Anyway, I do need 3D acceleration so some guests won't get sluggy, and my best bet would be to force virt-manager to use the hosts' llvmpipe renderer, which allows a higher OpenGL ES support.

Anyone knows how I can do that with virt-manager?

 

PS: If this can't be done like that, I'll probably have to use an older QEMU version that had lower OpenGL ES requirements. Does anyone knows what are those QEMU versions?
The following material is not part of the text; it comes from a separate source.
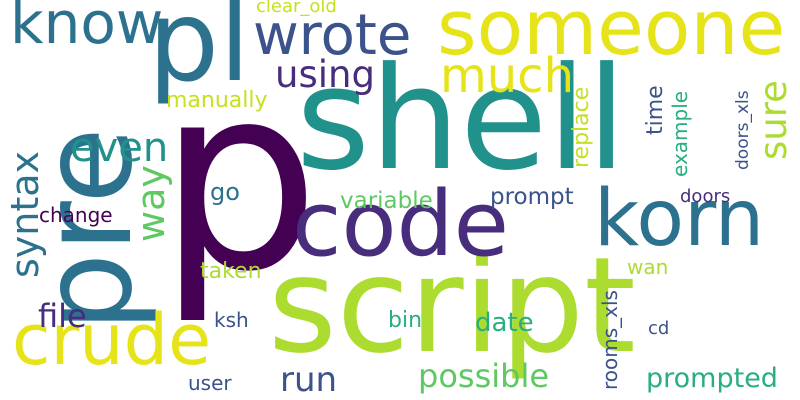  What do you see at coordinates (706, 196) in the screenshot?
I see `word-doors: doors` at bounding box center [706, 196].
All I know is that QEMU 2.5 is the very first to support VirGL ( https://docs.mesa3d.org/drivers/virgl.html ), but that wouldn't be a great idea to go that old, there must be some later versions that can still make use of OpenGL (not ES, still can't understand why, as support is worse than regular OpenGL) 2.0.

 

PS2: I did try to add LIBGL_ALWAYS_SOFTWARE=1 in front of virt-manager and ran them in a terminal, but it did nothing.

Another thing I've noticed is changing the Spice Display's xml to the right rendernode (was set to /dev/dri/by-path/pci-0000:01:00.0-render ) might do the trick, so where's the correct path to llvmpipe then?